如今的游戏开发者在数字传输平台上拥有了更加广泛的选择。当一款游戏过大时，开发者便需要使用一种与配送服务不同的资源去传输其中的某些内容。而对于那些不熟悉网页开发的人来说，这便是一个全新的领域。

所以我将通过本篇文章详细阐述如何在网页上传输游戏内容。亲自发行自己的数字资产对开发者来说非常有帮助，因为这能让你更好地取悦用户。

当提到数字传输时，我们总是需要考虑两大主要元素，即时间和金钱：时间是指用户下载内容并开始游戏的过程中所花费的时间，而金钱则是指开发者在传输位体时所花费的金钱。并且这两大元素相互联系。
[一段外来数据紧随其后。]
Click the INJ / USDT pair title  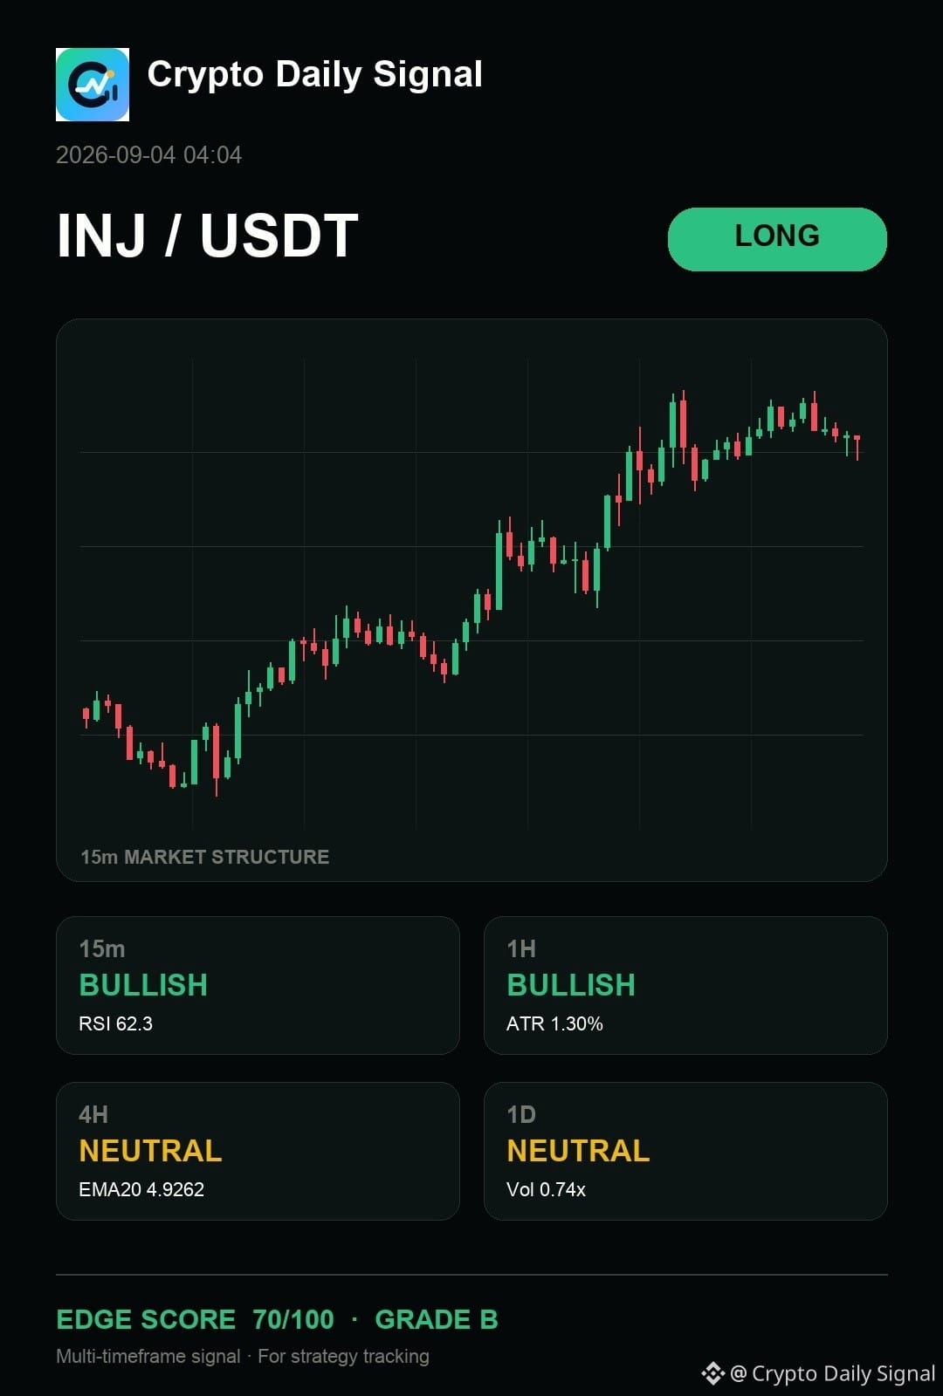(x=208, y=236)
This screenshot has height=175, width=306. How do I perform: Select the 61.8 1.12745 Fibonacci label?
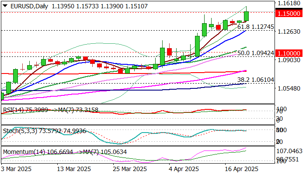[256, 27]
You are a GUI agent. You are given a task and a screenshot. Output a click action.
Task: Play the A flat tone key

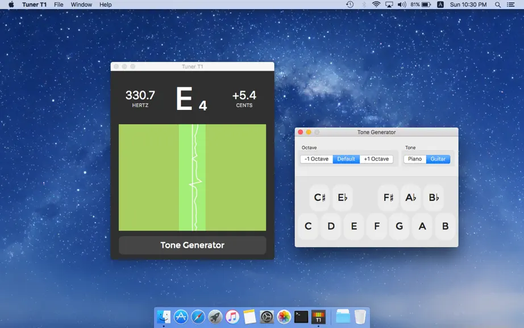pos(411,198)
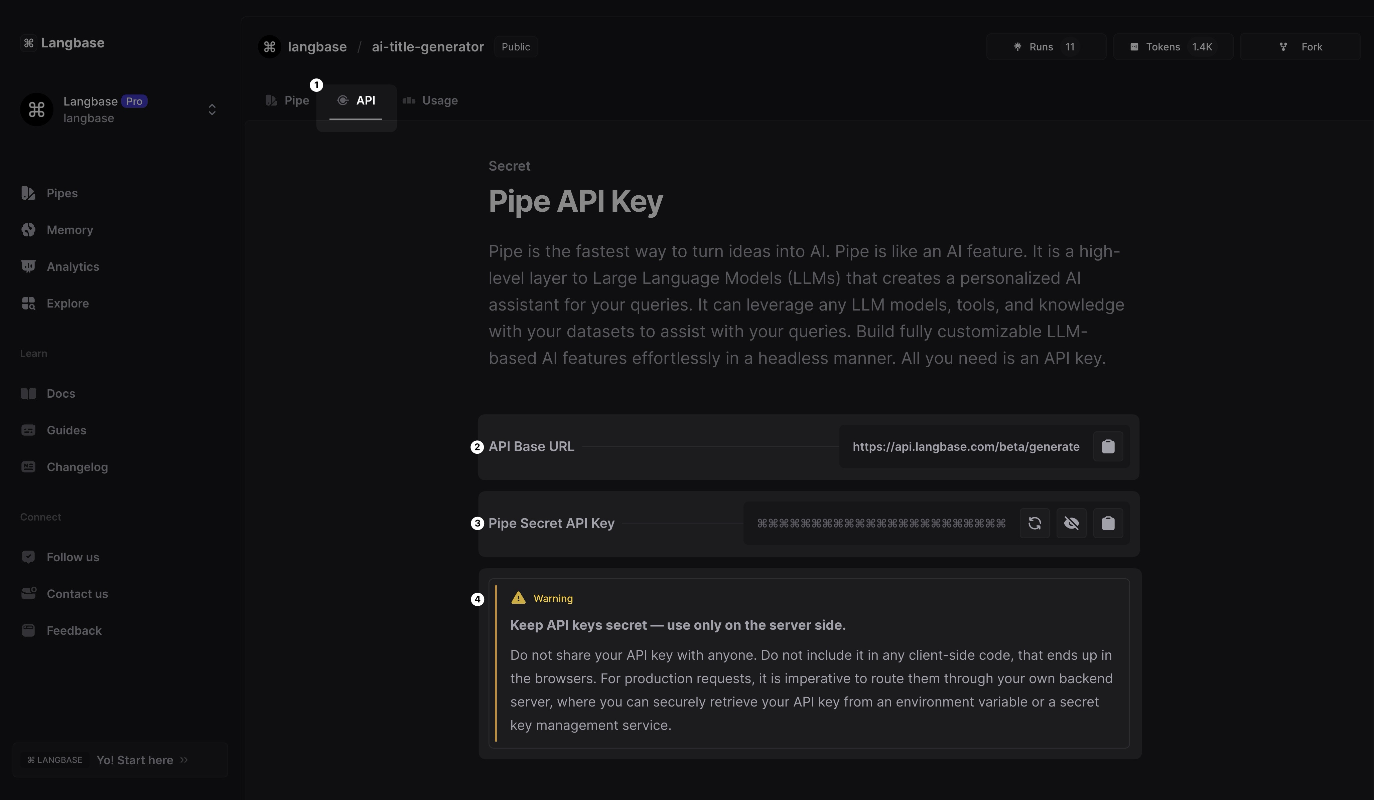The image size is (1374, 800).
Task: Switch to the Pipe tab
Action: tap(287, 101)
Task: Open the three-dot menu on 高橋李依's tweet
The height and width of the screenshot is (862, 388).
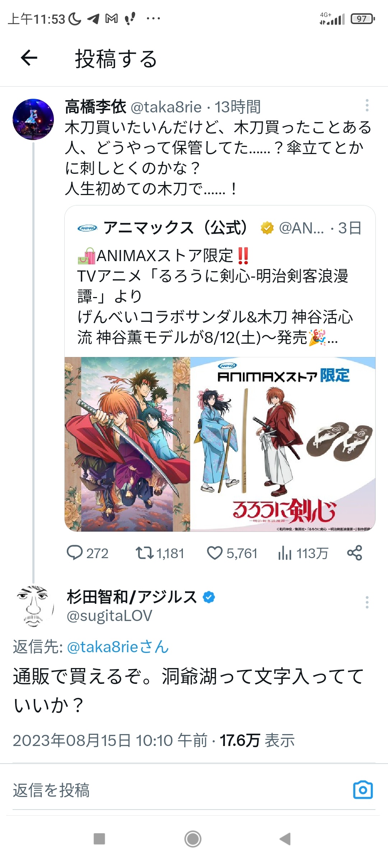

Cloud-Computing(from gamasutra)

衡量时间的成本：带宽和延迟

我们都知道用户讨厌过长的加载时间，这也很大程度地制约着一个网站的成败。为了更好地理解这一问题，我们将着眼于有关下载时间（从全世界的服务器到圣何塞的图书馆内的一台公共电脑）的速度测试结果并对此进行分析。
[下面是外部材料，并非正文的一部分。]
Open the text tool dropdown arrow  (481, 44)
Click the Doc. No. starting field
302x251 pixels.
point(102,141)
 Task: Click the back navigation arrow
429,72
基于标准的下载速度，以下是不同地区的服务器在下载1GB内容所需要的时间：

data(from gamasutra)

基于服务器所处的不同地区，传输相同数量的数据将会花费7分钟至3个小时不等的时间。为什么会出现下载时间多样性的情况？为了搞清楚这一问题，我们首先需要考虑两个元素：带宽和延迟。

带宽是指在特定时间内能够进行传输的信息量。我们可以通过从一个位置传输一个数据包到另一个位置所需要的时间进行测量。开发者对于带宽具有一定的控制权（如能够压缩数据包的大小或传输数据包的数量），但是最终带宽还是受控于用户与传输服务间的基础设施，并且每个服务协议都拥有它们各自的互联网服务提供商（ISP）。
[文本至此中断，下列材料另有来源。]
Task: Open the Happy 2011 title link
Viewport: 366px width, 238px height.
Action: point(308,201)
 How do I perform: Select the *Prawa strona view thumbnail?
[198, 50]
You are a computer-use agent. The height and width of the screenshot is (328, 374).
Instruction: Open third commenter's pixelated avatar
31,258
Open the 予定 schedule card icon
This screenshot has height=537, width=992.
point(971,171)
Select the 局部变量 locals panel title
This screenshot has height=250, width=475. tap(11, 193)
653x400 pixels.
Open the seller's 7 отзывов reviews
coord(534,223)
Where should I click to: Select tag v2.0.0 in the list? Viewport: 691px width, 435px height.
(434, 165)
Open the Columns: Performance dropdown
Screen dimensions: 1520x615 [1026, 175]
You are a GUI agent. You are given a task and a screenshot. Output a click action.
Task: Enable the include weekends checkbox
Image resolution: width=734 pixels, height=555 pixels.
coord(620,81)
举个例子来说，ISP将够提供给用户不同的带宽服务层面，或者将基于每日使用限制去控制带宽的大小，而与用户平台的最终连接也将影响着带宽的传输（游戏邦注：例如缓慢的网络连接便是一大限制因素）。

延迟是关于测量系统中的时间拖延。在网络术语中，延迟总是与往返时间（RTT）联系在一起，因为这是关于两点之间的传输，所以我们能够很轻松地进行测量。我们可以将RTT作为一个从目标上反弹并回到发射器上的声音。Unix的ping指令便是基于这一原理。

作为开发者，你总是很难去控制延迟。你只能通过算式而得知延迟所需要的费用，但是关于发射器与接收器之间的实体距离以及光速等元素都让你很难真正理解RTT。也就是一个特定媒介（如铜线或电缆）所连接的两个点的实体距离影响着数据的最终传输速度。

你也许认为通过购买更快速的带宽连接便能够确保内容的快速传输。如果你清楚用户的具体位置并确保他们不会到处移动，这一方法便非常有效；但是就像Ilya Grigorik所指出的，关于延迟的改进将更大程度地影响着下载时间，而非带宽的完善。

降低延迟率的最简单也是最普及的一种方法便是基于网络加速器（CDN）而缩短用户与内容服务器之间的距离。

基于位置而缓解延迟问题

CDN将通过复制并在世界各地的数据中心保存你的数据而减少从全球任一点获取一个文件所需要的时间。举个例子来说，我最初在圣何塞的CDN服务器上传了一份文件，而来自北京的用户则可以通过中国的服务器接受这一文件。

当你在使用CDN时，你便可以利用网络结构的一大基本功能：互联网的核心便是一个缓存数据的层面。YouTube便是个典型的例子。当你上传了一个视频后，它将被分散到世界各地的YouTube数据中心，从而避免了从原始数据中心面向任何未知位置传输文件所需要的高额成本。Google Cloud Storage便是基于这一原理——在需求较高的区域同时设置多个中间缓存。例如在巴黎便具有2个附加数据中心。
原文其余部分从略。